Full System Audit (2026-03-17)

Scope: All implementation code, deployment, and documentation.

Cryptographic Core

Strengths

AES-256-GCM with 12-byte random nonces from crypto/rand — correct.
Argon2id with configurable parameters stored in seal_config — correct.
Path-bound AAD in barrier — defense against ciphertext relocation.
Per-engine DEKs with v2 ciphertext format — limits blast radius.
Constant-time comparison via crypto/subtle for all secret comparisons.

Issues

39. TOCTOU race in barrier Seal/Unseal

barrier.go: Seal() zeroizes keys while concurrent operations may hold stale references between RLock release and actual use. A read operation could read the MEK, lose the lock, then use a zeroized key. Requires restructuring to hold the lock through the crypto operation or using atomic pointer swaps.

40. Crash during ReWrapKeys loses all barrier data

seal.go: If the process crashes between re-encrypting all DEKs in ReWrapKeys and updating seal_config with the new MEK, all data becomes irrecoverable — the old MEK is gone and the new MEK was never persisted. This needs a two-phase commit or WAL-based approach.

41. loadKeys errors silently swallowed during unseal

barrier.go: If loadKeys fails to decrypt DEK entries (e.g., corrupt barrier_keys rows), errors are silently ignored and the keys map may be incomplete. Subsequent operations on engine mounts with missing DEKs will fail with confusing errors instead of failing at unseal time.

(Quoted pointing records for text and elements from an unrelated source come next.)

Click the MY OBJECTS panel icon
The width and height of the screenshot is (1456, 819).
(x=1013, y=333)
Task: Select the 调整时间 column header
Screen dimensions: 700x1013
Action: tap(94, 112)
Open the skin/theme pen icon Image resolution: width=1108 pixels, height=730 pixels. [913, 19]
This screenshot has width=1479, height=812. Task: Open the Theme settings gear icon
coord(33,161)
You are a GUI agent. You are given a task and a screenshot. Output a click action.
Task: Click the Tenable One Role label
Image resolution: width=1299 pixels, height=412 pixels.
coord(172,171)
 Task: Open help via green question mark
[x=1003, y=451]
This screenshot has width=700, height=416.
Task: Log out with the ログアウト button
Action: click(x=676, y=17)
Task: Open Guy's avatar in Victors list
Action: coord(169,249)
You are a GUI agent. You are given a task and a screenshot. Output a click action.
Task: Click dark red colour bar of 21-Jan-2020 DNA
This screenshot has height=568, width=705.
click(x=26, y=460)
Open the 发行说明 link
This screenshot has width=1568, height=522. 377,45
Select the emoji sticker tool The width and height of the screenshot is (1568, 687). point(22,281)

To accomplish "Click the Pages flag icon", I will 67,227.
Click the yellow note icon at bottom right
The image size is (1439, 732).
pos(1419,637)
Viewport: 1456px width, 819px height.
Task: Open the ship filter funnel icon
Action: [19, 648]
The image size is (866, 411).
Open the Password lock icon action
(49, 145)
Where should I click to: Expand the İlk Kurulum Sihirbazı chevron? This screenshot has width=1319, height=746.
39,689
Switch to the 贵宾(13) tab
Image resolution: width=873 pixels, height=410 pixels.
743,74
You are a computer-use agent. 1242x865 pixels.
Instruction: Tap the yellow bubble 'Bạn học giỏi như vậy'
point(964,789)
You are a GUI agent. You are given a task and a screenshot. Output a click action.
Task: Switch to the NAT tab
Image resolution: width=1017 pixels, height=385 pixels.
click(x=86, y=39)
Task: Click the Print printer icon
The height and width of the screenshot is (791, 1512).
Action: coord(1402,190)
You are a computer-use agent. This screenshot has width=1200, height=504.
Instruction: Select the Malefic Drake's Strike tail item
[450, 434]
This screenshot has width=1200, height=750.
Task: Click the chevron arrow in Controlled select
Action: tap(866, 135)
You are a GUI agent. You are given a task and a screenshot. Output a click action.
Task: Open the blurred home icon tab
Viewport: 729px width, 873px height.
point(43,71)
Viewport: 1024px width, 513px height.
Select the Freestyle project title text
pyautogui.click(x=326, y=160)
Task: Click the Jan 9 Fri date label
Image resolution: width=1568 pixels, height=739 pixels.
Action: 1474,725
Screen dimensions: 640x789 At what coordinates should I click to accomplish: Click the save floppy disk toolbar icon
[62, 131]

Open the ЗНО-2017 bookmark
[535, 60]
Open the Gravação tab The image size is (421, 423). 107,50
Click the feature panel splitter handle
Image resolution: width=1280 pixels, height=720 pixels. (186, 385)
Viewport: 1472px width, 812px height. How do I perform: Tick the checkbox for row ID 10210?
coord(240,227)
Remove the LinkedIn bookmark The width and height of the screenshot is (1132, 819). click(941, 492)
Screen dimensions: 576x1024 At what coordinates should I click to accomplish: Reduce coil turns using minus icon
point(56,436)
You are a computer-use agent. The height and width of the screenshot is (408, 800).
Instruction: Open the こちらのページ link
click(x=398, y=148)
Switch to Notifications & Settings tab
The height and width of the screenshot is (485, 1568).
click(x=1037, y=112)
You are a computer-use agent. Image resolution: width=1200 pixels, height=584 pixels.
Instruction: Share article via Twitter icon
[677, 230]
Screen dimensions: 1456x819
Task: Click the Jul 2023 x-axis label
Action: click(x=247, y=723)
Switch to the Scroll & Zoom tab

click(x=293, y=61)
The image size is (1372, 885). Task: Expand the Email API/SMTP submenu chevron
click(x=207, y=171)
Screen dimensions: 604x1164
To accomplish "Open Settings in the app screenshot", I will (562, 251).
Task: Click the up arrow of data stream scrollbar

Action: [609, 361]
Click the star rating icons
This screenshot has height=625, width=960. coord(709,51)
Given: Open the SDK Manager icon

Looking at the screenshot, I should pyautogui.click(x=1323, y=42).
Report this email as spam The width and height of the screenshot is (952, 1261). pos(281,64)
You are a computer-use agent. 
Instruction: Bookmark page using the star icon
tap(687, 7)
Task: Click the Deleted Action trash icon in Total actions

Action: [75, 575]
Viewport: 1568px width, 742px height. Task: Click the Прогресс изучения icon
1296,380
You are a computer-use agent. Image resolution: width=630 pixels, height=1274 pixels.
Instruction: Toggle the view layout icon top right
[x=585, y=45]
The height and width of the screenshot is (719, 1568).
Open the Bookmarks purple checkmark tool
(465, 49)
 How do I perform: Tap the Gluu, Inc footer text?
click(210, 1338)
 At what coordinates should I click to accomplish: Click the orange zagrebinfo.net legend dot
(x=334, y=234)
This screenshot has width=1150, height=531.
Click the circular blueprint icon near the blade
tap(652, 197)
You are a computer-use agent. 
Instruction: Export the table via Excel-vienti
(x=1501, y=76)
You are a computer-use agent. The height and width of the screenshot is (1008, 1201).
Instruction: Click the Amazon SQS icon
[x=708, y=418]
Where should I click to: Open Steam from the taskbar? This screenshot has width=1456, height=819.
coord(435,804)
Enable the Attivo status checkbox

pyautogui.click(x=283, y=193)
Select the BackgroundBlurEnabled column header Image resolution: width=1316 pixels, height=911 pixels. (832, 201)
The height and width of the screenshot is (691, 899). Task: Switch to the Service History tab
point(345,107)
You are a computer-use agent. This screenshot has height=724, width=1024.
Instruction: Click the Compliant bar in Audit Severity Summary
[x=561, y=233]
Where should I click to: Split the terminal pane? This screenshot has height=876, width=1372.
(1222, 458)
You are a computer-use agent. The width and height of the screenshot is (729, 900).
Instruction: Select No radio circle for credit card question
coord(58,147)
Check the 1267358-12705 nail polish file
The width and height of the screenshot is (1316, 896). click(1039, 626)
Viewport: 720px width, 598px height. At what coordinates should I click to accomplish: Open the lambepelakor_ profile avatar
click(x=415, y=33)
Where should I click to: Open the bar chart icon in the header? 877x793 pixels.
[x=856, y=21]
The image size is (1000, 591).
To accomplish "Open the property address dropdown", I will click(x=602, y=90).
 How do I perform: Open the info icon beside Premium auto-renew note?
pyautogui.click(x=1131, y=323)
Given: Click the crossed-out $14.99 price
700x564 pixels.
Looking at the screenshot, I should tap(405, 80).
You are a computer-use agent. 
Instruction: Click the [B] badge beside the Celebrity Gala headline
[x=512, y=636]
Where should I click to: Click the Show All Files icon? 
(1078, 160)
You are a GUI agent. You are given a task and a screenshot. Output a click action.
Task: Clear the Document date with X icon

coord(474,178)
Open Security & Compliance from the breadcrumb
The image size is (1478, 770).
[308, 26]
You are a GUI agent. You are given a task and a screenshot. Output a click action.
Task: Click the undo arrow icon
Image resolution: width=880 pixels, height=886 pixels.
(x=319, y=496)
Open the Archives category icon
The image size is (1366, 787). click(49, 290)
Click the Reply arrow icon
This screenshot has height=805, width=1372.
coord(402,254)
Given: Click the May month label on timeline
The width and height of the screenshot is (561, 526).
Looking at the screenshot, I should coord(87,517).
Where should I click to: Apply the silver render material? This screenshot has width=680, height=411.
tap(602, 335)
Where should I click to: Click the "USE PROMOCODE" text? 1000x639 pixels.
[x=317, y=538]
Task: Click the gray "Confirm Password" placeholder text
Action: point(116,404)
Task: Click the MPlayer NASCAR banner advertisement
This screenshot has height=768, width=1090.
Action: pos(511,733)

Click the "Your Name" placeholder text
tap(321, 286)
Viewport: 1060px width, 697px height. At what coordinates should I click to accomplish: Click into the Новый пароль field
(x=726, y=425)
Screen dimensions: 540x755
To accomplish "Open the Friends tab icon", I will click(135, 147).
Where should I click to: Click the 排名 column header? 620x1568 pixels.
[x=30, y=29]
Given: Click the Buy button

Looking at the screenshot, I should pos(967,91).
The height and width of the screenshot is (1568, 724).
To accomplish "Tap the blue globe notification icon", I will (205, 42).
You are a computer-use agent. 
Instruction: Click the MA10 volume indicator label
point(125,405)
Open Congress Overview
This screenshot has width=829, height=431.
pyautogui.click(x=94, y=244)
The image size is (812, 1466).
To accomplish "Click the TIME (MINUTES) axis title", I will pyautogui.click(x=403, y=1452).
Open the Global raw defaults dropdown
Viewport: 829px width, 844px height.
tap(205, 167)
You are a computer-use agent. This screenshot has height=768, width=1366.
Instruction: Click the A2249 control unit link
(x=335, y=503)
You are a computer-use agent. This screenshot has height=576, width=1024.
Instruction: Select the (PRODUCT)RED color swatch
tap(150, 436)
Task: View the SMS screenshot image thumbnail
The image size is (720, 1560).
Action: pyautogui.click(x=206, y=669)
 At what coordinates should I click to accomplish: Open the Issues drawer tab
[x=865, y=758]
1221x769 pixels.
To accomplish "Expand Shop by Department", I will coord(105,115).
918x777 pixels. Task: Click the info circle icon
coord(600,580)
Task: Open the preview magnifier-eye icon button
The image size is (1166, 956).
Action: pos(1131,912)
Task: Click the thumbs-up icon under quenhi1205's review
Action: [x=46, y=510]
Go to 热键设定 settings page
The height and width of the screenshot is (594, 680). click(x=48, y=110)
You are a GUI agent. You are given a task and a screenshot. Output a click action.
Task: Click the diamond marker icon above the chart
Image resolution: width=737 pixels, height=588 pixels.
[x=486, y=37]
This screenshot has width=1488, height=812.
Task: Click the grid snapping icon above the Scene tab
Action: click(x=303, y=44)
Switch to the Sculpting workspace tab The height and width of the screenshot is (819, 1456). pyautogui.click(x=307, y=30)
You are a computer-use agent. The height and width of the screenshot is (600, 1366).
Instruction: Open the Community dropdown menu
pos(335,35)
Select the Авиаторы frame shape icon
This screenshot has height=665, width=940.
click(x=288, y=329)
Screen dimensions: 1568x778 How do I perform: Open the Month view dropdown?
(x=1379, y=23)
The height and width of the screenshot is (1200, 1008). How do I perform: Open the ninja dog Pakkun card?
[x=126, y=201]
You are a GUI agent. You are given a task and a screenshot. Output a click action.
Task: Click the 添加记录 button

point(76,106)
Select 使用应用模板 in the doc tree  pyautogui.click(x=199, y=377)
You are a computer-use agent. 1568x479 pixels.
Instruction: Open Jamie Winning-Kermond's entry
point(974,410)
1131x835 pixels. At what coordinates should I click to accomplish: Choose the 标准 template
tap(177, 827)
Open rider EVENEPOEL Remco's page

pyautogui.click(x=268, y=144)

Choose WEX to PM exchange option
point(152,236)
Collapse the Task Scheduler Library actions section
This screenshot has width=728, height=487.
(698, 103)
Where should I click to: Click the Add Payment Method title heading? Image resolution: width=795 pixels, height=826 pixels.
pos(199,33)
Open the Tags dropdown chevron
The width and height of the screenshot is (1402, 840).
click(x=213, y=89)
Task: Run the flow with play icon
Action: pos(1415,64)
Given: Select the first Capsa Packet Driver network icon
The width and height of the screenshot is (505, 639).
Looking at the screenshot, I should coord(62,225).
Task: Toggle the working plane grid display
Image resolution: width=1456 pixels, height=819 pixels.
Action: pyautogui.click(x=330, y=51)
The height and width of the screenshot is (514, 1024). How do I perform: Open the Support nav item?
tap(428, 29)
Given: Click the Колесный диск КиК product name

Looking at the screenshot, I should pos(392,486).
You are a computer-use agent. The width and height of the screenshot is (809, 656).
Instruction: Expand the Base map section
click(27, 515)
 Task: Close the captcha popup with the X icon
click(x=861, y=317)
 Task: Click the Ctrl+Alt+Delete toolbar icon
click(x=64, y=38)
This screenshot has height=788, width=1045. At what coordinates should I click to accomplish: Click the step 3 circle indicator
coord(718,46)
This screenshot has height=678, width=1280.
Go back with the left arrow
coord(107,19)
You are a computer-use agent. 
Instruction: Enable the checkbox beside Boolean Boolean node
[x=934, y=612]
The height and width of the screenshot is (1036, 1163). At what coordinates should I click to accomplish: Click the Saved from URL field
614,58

42. No AAD binding on MEK encryption with KWK

seal.go: The MEK is encrypted with the KWK (derived from password via Argon2id) using crypto.Encrypt(kwk, mek, nil). There is no AAD binding this ciphertext to its purpose. An attacker who can swap encrypted_mek in seal_config could substitute a different ciphertext (though the practical impact is limited since the KWK is password-derived).

43. Barrier List uses SQL LIKE with unescaped prefix

barrier.go: The List method passes the prefix directly into a SQL LIKE clause without escaping % and _ characters. A path containing these characters would match unintended entries.

44. System key rotation query may miss entries

barrier.go: RotateKey for the system key excludes all engine/% paths, but entries at shorter paths encrypted with the system key could be missed if they don't follow the expected naming convention.

45. Zeroize loop may be optimized away by compiler

crypto.go: The Zeroize function uses a simple for loop to zero memory. The Go compiler may optimize this away if the slice is not used after zeroization. Use crypto/subtle.XORBytes or a volatile-equivalent pattern.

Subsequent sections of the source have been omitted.